Pursuant to the option agreement, the Optionee has the right to obtain a worldwide exclusive license to develop, use and sell products relating to the technology and AEZS-120, in exchange for milestone payments and royalties on net sales of any product developed from the technology and an equity interest in the company formed to develop the technology. At the present time, Aeterna Zentaris holds worldwide rights to the technology, including AEZS-120.
David A. Dodd, chairman and chief executive officer of Aeterna Zentaris, commented, “This agreement is part of our strategy of leveraging some of our promising early-stage drug candidates in order to generate potential long-term value without having to invest in their development. Our live recombinant oral allogenic cancer vaccine is a novel approach to treating cancer and could prove to be a beneficial option for the millions of people suffering from different types of cancer.”
AEZS-120 is a live recombinant oral allogenic cancer vaccine candidate based on Salmonella typhi Ty21a as a carrier strain. Salmonella typhi Ty21a is an approved oral typhoid vaccine which has been safely applied in more than 250 million doses. The principle of AEZS-120 is based on the recombinant expression of prostate specific antigen fused to the B subunit of cholera toxin and a secretion signal in the presence of the Escherichia coli type I hemolysin secretion system.

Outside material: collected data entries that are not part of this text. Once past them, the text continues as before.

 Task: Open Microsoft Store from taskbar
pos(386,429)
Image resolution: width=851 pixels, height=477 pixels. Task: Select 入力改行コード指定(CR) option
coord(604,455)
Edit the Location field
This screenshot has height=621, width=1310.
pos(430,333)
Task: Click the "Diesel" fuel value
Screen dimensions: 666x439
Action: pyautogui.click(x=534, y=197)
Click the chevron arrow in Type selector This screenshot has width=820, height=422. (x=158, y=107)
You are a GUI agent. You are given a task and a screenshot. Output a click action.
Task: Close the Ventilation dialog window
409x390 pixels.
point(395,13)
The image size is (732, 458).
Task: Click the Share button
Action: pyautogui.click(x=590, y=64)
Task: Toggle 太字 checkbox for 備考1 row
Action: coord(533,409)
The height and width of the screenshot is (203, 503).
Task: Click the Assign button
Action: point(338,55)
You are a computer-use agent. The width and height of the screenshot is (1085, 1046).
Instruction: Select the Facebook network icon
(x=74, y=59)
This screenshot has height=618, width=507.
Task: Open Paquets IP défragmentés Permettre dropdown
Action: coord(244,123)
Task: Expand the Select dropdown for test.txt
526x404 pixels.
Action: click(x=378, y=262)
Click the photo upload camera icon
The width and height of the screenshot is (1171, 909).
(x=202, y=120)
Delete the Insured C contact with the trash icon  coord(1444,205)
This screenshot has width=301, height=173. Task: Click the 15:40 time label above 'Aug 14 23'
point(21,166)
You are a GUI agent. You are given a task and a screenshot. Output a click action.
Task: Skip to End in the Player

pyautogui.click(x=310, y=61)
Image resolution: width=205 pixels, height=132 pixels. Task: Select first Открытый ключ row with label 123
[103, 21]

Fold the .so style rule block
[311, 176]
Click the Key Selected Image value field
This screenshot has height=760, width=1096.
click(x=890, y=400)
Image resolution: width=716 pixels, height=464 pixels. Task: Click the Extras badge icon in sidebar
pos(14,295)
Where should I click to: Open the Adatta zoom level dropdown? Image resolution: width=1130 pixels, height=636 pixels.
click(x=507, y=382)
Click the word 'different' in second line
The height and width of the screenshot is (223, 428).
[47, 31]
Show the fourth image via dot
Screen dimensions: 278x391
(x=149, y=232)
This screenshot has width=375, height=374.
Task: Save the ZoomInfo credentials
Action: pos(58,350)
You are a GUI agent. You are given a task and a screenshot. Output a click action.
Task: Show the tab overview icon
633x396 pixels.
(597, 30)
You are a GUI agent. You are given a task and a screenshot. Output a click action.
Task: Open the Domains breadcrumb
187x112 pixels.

The proprietary system allows the secretion of the antigen, together with an immunological adjuvant which has been demonstrated to be required for optimal induction of CD8 T-cell responses by recombinant Salmonella based bacterial vaccines. The proof-of-concept was demonstrated for the mouse homologue of AEZS-120 in a mouse tumor-challenge model. In general, by varying the antigen and/or the carrier, this proprietary platform technology should be suitable for virtually any therapeutic or prophylactic vaccine indication with a favorable cost of goods expectation in large scale.